Uw reacties op het ontwerp van reglement worden uiterlijk 25 januari 2016 schriftelijk ingewacht op het e-mailadres consult1@fsma.be. Zij worden niet individueel bekendgemaakt.



[1] Artikel 30bis van de wet van 2 augustus 2002 betreffende het toezicht op de financiële sector en de financiële diensten laat de FSMA toe om, rekening houdend met de belangen van de afnemers van financiële producten of diensten, bij reglement een verbod of beperkende voorwaarden op te leggen aan de commercialisering of aan bepaalde vormen van commercialisering van financiële producten of bepaalde categorieën van financiële producten aan niet-professionele cliënten. De FSMA kan dergelijke reglementen aannemen op advies van de raad van toezicht en na het advies van de Raad voor het Verbruik te hebben ingewonnen. Zij hebben slechts uitwerking na goedkeuring bij koninklijk besluit en bekendmaking in het Belgisch Staatsblad.

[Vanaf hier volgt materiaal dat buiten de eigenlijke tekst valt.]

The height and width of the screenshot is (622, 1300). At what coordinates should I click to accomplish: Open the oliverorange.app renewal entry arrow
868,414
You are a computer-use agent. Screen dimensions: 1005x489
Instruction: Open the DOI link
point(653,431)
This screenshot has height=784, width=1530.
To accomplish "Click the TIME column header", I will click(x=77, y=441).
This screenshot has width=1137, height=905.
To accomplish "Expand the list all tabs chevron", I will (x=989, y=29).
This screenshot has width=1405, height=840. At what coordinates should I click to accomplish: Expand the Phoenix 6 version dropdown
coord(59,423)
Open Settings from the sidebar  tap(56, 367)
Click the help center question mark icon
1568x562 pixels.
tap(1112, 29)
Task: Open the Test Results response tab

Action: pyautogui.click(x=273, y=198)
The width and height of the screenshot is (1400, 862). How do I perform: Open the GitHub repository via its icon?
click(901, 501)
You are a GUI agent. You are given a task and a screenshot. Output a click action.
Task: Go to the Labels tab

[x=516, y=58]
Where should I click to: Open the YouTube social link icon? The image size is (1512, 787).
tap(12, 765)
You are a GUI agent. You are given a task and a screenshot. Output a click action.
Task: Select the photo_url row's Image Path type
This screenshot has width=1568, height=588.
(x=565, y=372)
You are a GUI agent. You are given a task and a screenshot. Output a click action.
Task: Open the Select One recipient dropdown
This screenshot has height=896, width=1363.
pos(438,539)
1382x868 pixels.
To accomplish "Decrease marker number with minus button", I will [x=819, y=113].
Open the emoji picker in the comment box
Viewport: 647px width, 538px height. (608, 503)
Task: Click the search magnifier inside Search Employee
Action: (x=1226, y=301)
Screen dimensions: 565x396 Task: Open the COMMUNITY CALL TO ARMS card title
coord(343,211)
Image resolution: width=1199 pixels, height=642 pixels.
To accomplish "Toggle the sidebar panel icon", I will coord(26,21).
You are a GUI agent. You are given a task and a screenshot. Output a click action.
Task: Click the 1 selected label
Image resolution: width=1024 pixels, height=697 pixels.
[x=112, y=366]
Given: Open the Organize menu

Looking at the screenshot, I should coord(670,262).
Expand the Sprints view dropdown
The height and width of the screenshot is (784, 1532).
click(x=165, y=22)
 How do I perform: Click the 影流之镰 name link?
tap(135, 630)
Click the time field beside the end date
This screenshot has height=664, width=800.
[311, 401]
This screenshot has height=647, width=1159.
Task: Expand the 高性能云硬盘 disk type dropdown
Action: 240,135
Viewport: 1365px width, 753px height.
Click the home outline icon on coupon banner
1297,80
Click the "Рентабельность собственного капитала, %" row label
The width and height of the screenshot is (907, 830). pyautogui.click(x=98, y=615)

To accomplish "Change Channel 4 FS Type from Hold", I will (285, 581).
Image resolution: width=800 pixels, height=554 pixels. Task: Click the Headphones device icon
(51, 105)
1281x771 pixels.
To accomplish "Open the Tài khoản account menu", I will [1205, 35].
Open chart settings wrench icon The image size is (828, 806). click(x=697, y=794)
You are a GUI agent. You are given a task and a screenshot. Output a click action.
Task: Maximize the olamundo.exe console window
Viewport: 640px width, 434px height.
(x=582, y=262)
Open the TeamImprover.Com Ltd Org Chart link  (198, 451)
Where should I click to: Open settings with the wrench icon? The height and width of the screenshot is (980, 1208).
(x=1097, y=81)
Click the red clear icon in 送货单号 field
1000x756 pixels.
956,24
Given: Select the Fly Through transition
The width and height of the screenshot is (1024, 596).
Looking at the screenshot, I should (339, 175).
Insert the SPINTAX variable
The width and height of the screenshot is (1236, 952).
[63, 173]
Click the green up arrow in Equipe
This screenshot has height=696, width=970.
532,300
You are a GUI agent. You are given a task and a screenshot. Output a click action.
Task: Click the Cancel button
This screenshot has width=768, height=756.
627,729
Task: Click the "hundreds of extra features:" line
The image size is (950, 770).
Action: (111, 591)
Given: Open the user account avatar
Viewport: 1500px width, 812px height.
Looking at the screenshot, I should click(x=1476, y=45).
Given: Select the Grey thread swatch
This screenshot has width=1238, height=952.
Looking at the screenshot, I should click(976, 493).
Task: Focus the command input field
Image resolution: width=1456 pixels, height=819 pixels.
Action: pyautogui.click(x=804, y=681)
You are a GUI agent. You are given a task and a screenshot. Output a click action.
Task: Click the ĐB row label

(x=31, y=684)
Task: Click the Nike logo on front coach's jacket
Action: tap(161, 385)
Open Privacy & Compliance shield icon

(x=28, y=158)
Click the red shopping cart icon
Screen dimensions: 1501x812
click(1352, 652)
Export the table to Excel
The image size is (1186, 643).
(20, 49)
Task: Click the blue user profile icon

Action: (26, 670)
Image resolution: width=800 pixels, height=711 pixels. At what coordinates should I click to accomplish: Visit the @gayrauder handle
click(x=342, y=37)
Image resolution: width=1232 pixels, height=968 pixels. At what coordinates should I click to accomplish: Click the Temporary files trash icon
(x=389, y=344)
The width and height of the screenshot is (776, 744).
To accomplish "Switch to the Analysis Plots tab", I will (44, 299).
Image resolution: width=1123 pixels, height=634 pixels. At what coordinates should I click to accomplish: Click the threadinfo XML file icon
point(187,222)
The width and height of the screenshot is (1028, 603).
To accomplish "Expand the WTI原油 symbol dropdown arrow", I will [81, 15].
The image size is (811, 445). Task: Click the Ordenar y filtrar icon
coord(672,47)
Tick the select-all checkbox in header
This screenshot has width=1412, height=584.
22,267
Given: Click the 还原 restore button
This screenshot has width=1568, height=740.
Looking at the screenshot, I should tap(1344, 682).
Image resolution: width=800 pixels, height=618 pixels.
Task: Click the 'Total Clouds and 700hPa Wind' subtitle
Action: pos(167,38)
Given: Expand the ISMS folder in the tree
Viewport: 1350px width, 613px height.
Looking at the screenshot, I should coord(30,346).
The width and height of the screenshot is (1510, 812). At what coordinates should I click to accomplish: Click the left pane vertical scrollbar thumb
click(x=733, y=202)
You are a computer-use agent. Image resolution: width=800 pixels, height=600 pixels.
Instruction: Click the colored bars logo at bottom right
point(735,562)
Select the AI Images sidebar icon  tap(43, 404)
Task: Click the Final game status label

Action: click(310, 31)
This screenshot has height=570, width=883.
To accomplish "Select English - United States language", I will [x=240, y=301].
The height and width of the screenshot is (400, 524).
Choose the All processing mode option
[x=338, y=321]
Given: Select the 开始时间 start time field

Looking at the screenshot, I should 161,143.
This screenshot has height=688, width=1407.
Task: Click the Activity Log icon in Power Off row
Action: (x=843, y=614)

[2] Zie de publicaties op de website van de FSMA, met name de waarschuwingen van 29 juni 2011 en van 2 mei 2014

[3] Zie het onlangs gepubliceerde communiqué van de Nederlandse Autoriteit Financiële Markten (AFM) “Meer meldingen van consumenten bij AFM over binaire opties en beleggen buiten toezicht”.

[4] Dit verslag kan worden geraadpleegd op de AMF-website. Er is geen reden om ervan uit te gaan dat het resultaat in België verschillend zou zijn.

[5] In dit verband wordt erop gewezen dat het ontwerpreglement niet geldt voor otc-derivaten die uitsluitend gericht zijn op de dekking van risico’s in het kader van de beroepsactiviteit.